(SUPPLIED TEXT Opens)

WASHINGTON — Seven years after actor Christopher Reeve was paralyzed from a spinal-cord injury, tests show his brain has maintained a near-normal ability to detect feeling and direct movement. The finding suggests the "use it or lose it" rule might not apply to the brain after all, experts say.

Years of research in animals has shown that when the spinal cord is severed, cutting off signals to parts of the brain, the brain will reorganize itself and eventually not respond to signals from the paralyzed part of the body.

But a study by researchers at Washington University School of Medicine in St. Louis, using an MRI technique, shows that might not be true for Reeve.

"We see evidence of some reorganization in this patient," said Dr. Maurizio Corbetta, a Washington University neurology researcher. "But we also see strong evidence for stability ... which goes against the principle of 'use it or lose it.' "

"We are very encouraged with these results," said Corbetta, the first author of a study in the Proceedings of the National Academy of Sciences.

Other experts cautioned that the study deals with one patient and that extensive studies would be needed to determine whether the findings are true in other patients with spinal-cord injuries.

Reeve, who played Superman and other roles in movies, was left paralyzed from the shoulders down after breaking his neck in a fall from a horse in 1995. The fall severed most of the nerves in the spinal neural bundle that carries signals between his brain and the rest of his body.

He started a program of exercise and electrical muscle stimulation in 1999, and doctors announced earlier this year that the actor has experienced a slow rebirth of limited sensation and movement. At the time, some doctors called it "an unprecedented amount of recovery" for a patient with such an injury.

Corbetta said the new studies show Reeve may be exceptional in another way — his brain has remained receptive to signals from the paralyzed portion of the body even though most of those signals were interrupted by the injury.

Some researchers, based on the animal studies, have suggested that repairing the spinal cord would do little good because the brain has effectively given up on the paralyzed portions of the body and has changed so it no longer could process those signals.

(SUPPLIED TEXT Closes)
(RECORDED DATA Opens)

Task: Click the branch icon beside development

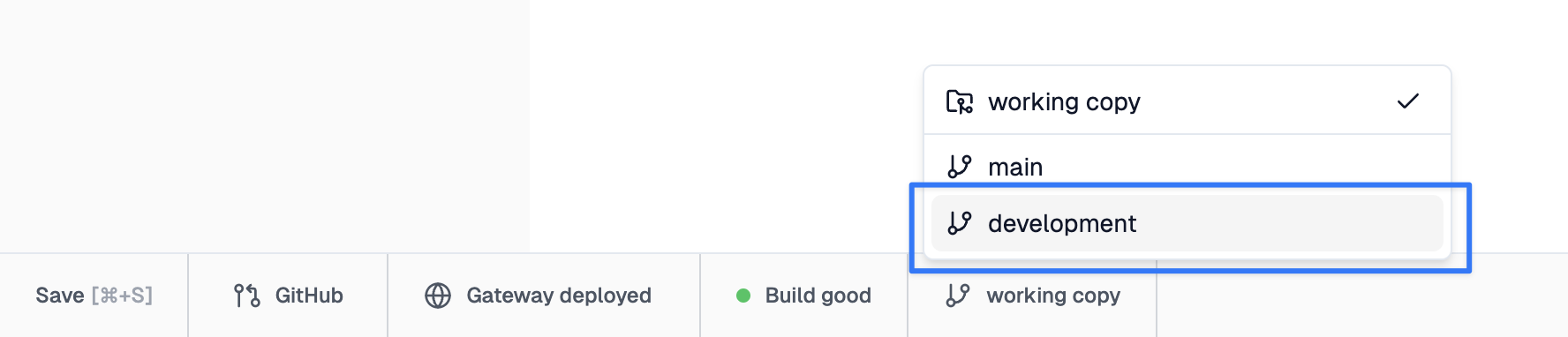Action: [960, 223]
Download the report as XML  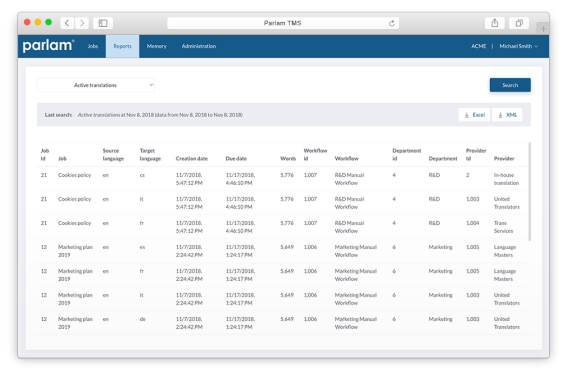(x=507, y=115)
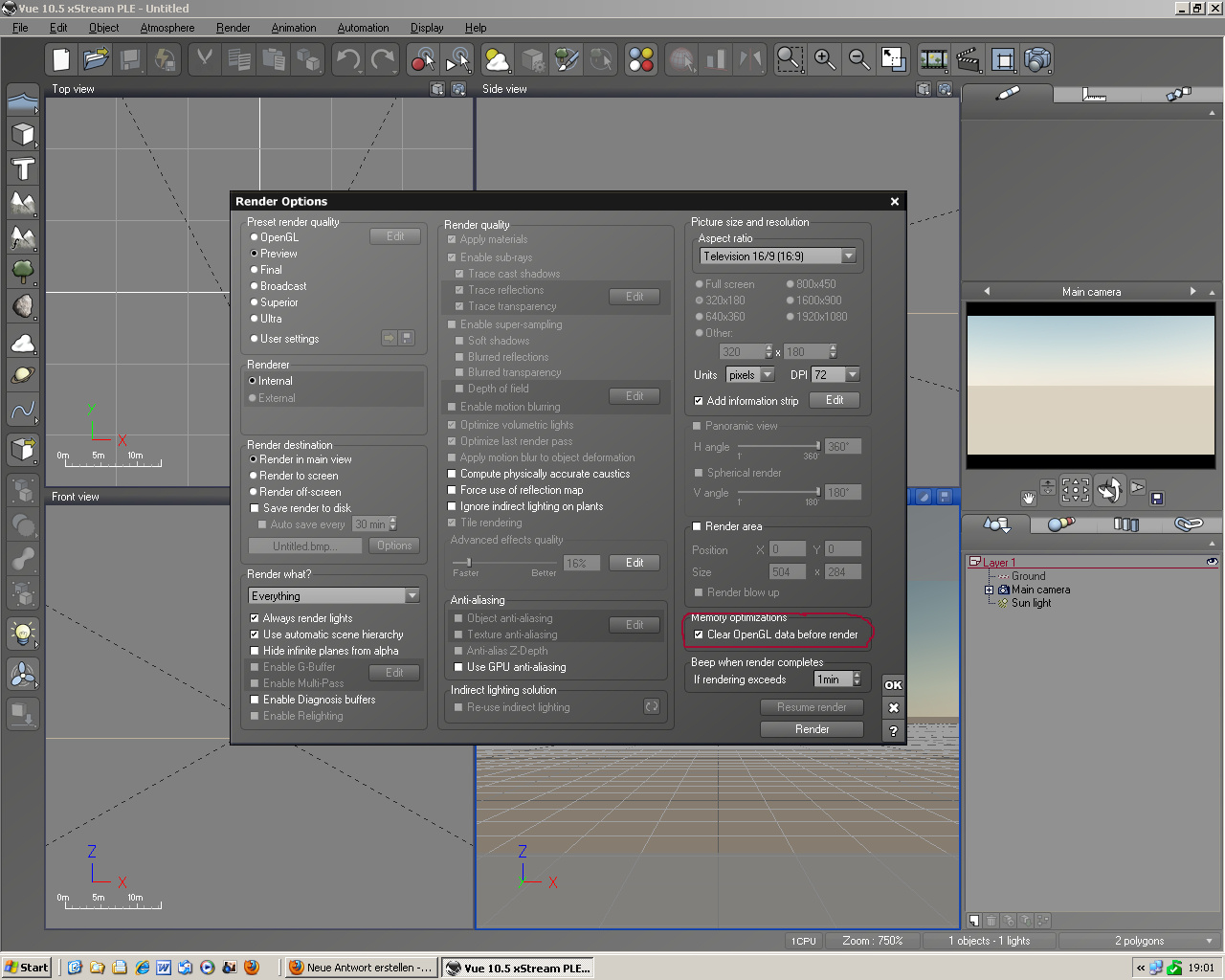
Task: Toggle Clear OpenGL data before render
Action: pos(699,635)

(RECORDED DATA Closes)

WORK REQUEST
Reproduce the Reeve article word for word, from "WASHINGTON — Seven" down to "true for Reeve.". For what follows, rely only on the Reeve article.

ANSWER TO THIS TASK
WASHINGTON — Seven years after actor Christopher Reeve was paralyzed from a spinal-cord injury, tests show his brain has maintained a near-normal ability to detect feeling and direct movement. The finding suggests the "use it or lose it" rule might not apply to the brain after all, experts say.

Years of research in animals has shown that when the spinal cord is severed, cutting off signals to parts of the brain, the brain will reorganize itself and eventually not respond to signals from the paralyzed part of the body.

But a study by researchers at Washington University School of Medicine in St. Louis, using an MRI technique, shows that might not be true for Reeve.